◆ **BRANO FORNITO**
Nella saga di Harry Potter, un Horcrux è un oggetto che contiene un frammento di anima di un mago. Attraverso un omicidio, o un gesto di massima malvagità, una persona può riuscire a spezzare la propria anima e rinchiuderne una parte dentro un oggetto, solitamente scelto tra quelli con più alto valore affettivo. L’Horcrux serve a restare in vita, seppur al solo livello spirituale, anche nel caso in cui il corpo dovesse venire a mancare. È un lasciapassare verso l’immortalità. Lord Voldemort è stato capace di crearne ben sette, indebolendo e deteriorando progressivamente la propria anima. Lo stesso Harry Potter si scoprirà essere un Horcrux, per quanto involontario.
Anche nel romanzo Amico mio di Gianmarco Perale (NN Editore) il protagonista crea due Horcrux – o almeno, due sono quelli consapevoli. Nessuna magia nera, omicidi o atti sanguinari: qui gli Horcrux nascono da un amore totale e totalizzante, frutto di un sentimento ossessivo.
Ma facciamo un passo indietro.
La voce narrante e protagonista del romanzo è un ragazzino di tredici anni, Tom (Tommaso, per gli adulti. Il nomignolo è già un rimando alla saga di Harry Potter, e al giovane Tom Riddle che passerà poi alla storia come Lord Voldemort). Il suo migliore amico è Poni (all’anagrafe Paride): frequentano la stessa classe, vanno agli allenamenti di calcio insieme, passano i pomeriggi a casa dell’uno o dell’altro a studiare, guardare la tv e mangiare patatine. Sono letteralmente inseparabili.

◆ **COMPITI RICHIESTI**
[A] Riassuma in due frasi il brano sugli Horcrux.
[B] Riprenda il brano sugli Horcrux e sul romanzo Amico mio dal punto in cui si interrompe.
Le righe che seguono costituiscono materiale a sé stante, distinto dal brano.

◆ **DATI FORNITI**

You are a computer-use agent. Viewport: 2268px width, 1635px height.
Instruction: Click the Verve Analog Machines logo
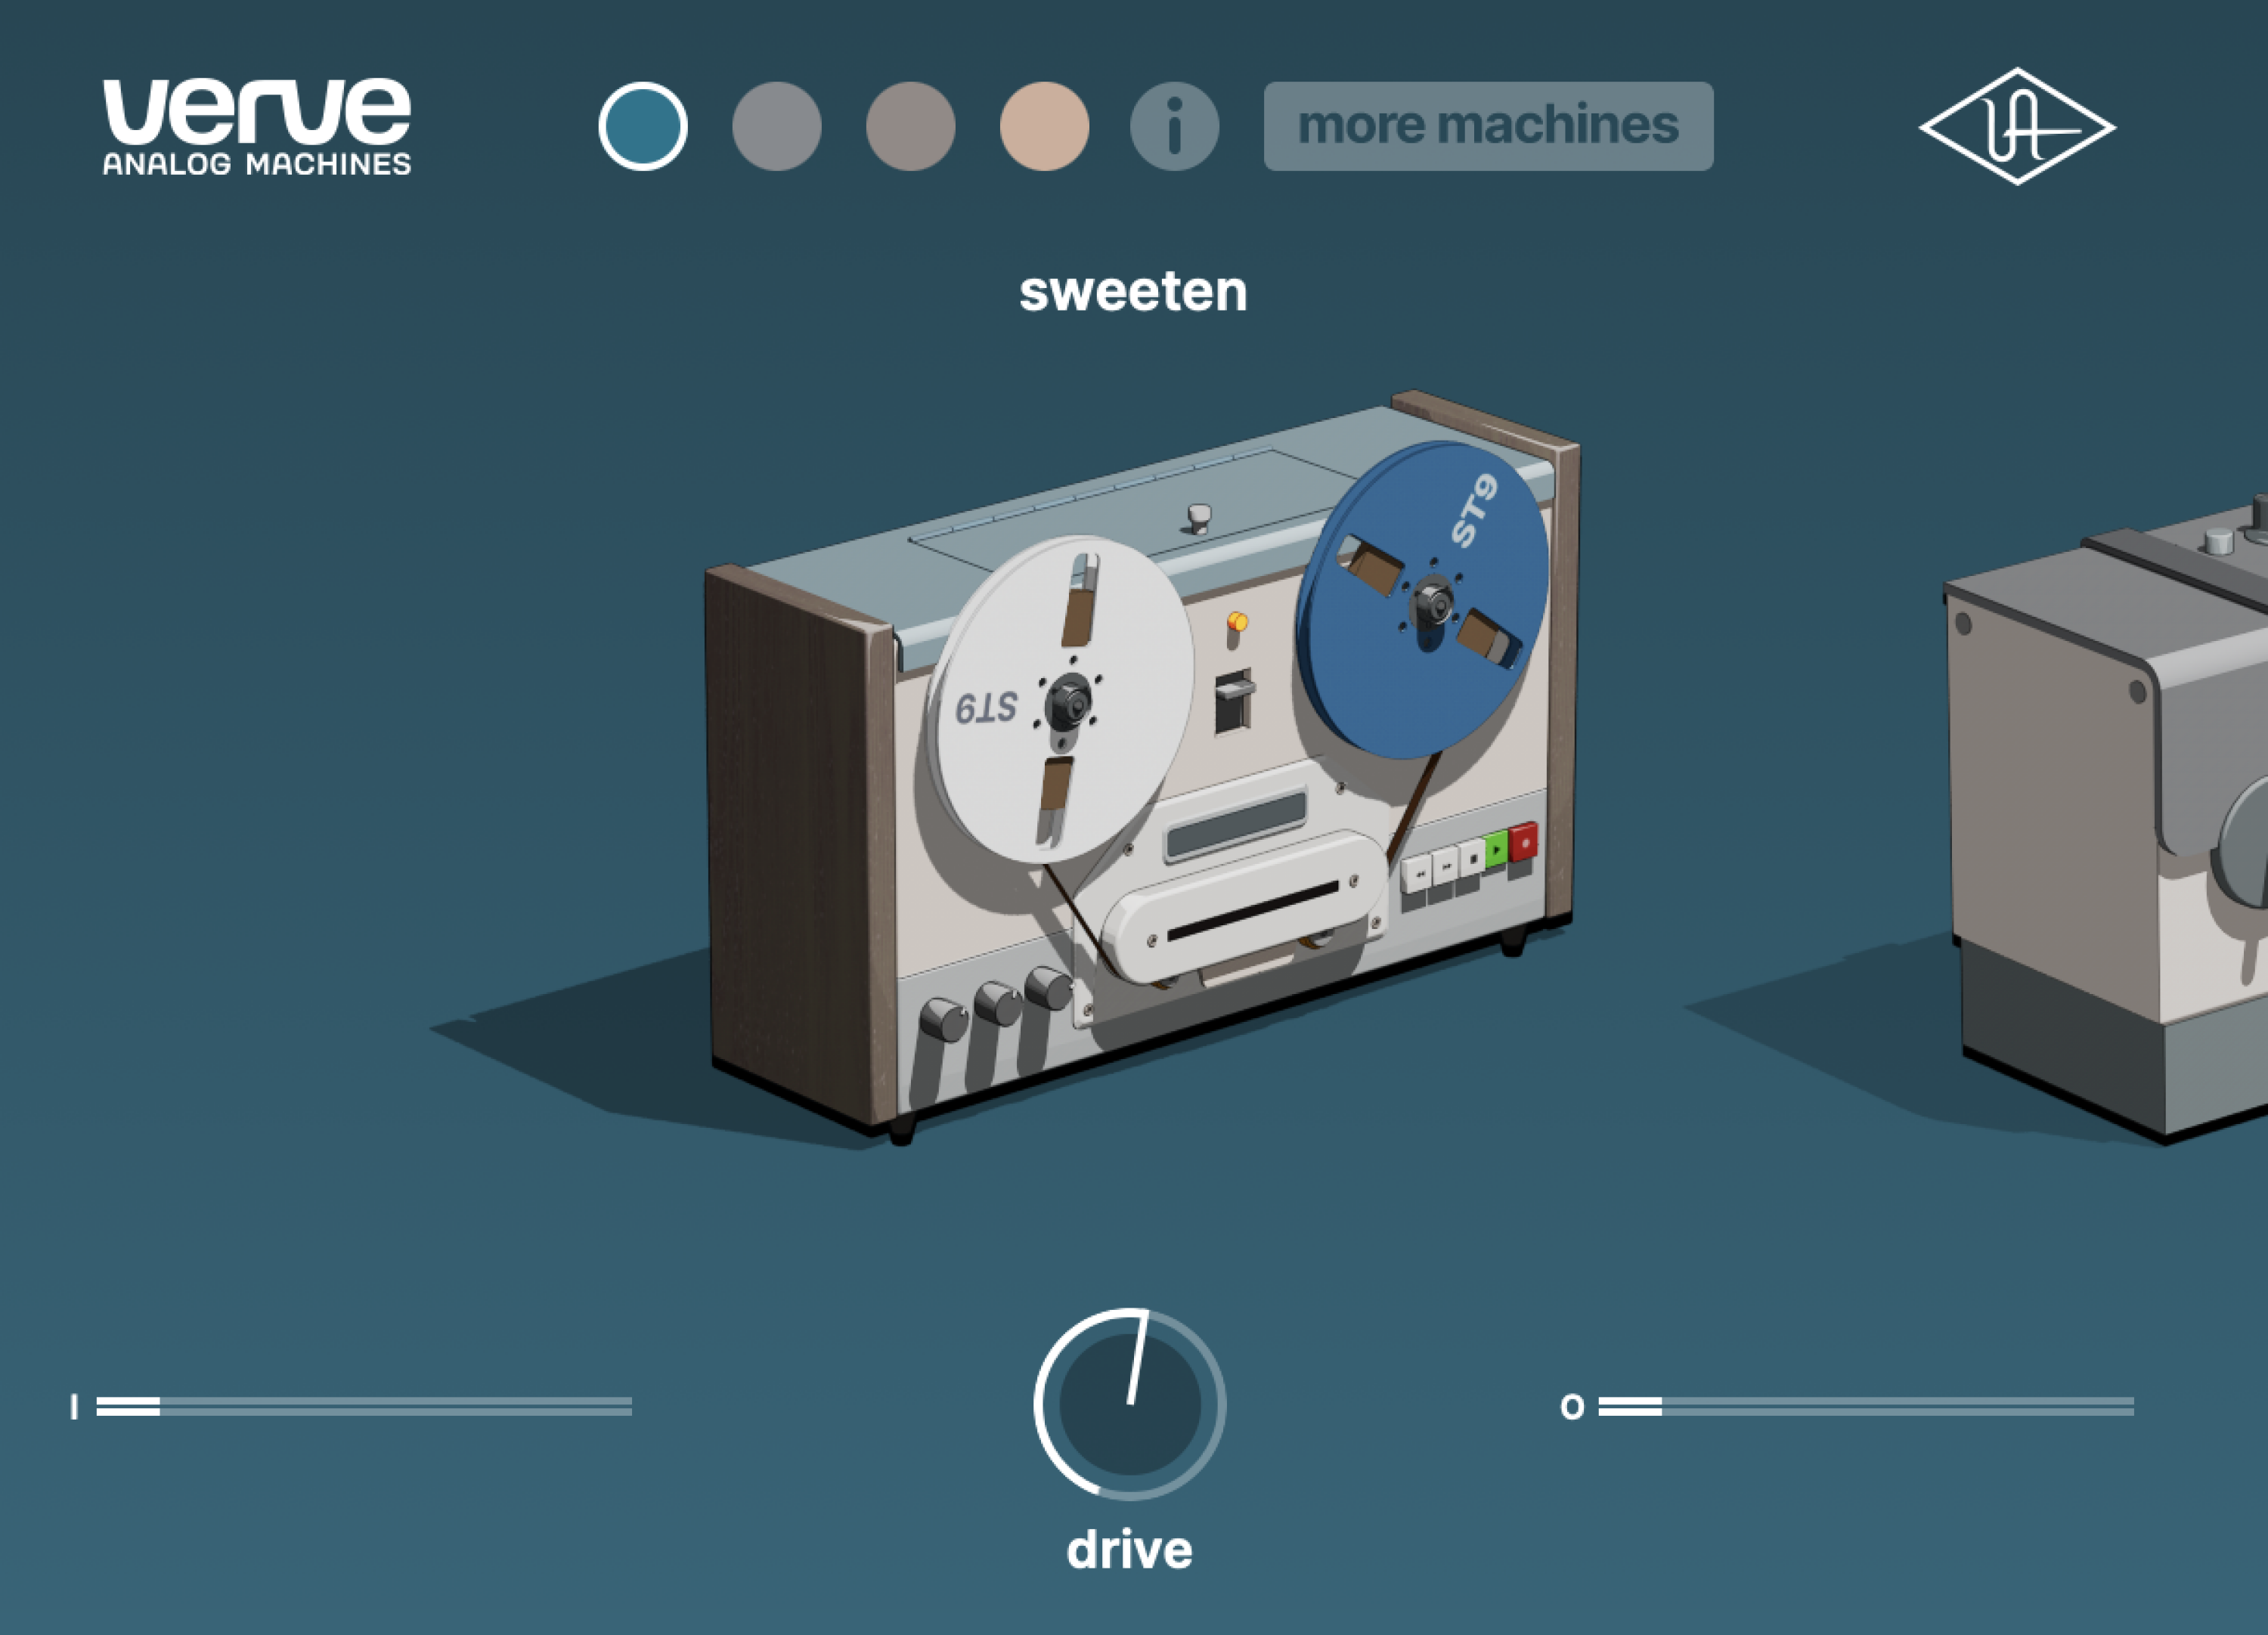[x=255, y=126]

◆ **RISULTATI DEI COMPITI**
[A] Nella saga di Harry Potter un Horcrux è un oggetto in cui un mago, spezzando la propria anima con un omicidio o un gesto di massima malvagità, ne rinchiude un frammento per restare in vita anche se il corpo viene a mancare, e Lord Voldemort ne creò ben sette. Nel romanzo Amico mio di Gianmarco Perale il protagonista tredicenne Tom crea due Horcrux consapevoli, nati non dalla magia nera ma da un amore ossessivo, ed è inseparabile dal suo migliore amico Poni.

[B]
L’evento che dà il via alla narrazione è un fatto successo all’uscita da scuola. Poni è stato colpito in testa con un righello da Leo Fosco, compagno di classe dei due, e Tom, per difenderlo, ha dato un pugno sul naso a Leo, rompendoglielo all’istante. Un battibecco violento tra ragazzini delle scuole medie (o secondarie di primo grado, come sia chiamano oggi) è il nostro punto di contatto con il mondo di Tom.
Il fatto arriva agli orecchi dei rispettivi genitori, tra non detti e difficoltà comunicative, e poi nell’ufficio del preside. Qui viene presa la fatidica decisione: per evitare problemi in futuro (pare che altri ce ne siano già stati in passato) è meglio che Tom cambi classe. Pace è fatta, tutti felici. Tutti tranne Tom: gli adulti non capiscono che lui ha solo difeso il suo migliore amico Poni; gli adulti non capiscono che è Leo Fosco quello cattivo e violento; gli adulti puniscono lui, che ha fatto l’unica cosa giusta da fare.
E se sugli adulti non può fare più nessun affidamento, cosa ne pensa invece Poni di questa situazione? Da che parte sta? Se è davvero il suo migliore amico, come può accettare le scuse (sicuramente false) di Leo Fosco? Come può accettare che sia Tom l’unico a pagare? Queste domande portano Tom a una ricerca ossessiva di conferme sull’amicizia, sulla fedeltà, sull’amore. A scuola, agli allenamenti di calcio, durante i pomeriggi passati a fare i compiti insieme: il quotidiano si trasforma in una sfida continua, costellata da prove sempre più assillanti che Tom sottopone a Poni, fino al punto di non ritorno, il punto delle decisioni irrevocabili.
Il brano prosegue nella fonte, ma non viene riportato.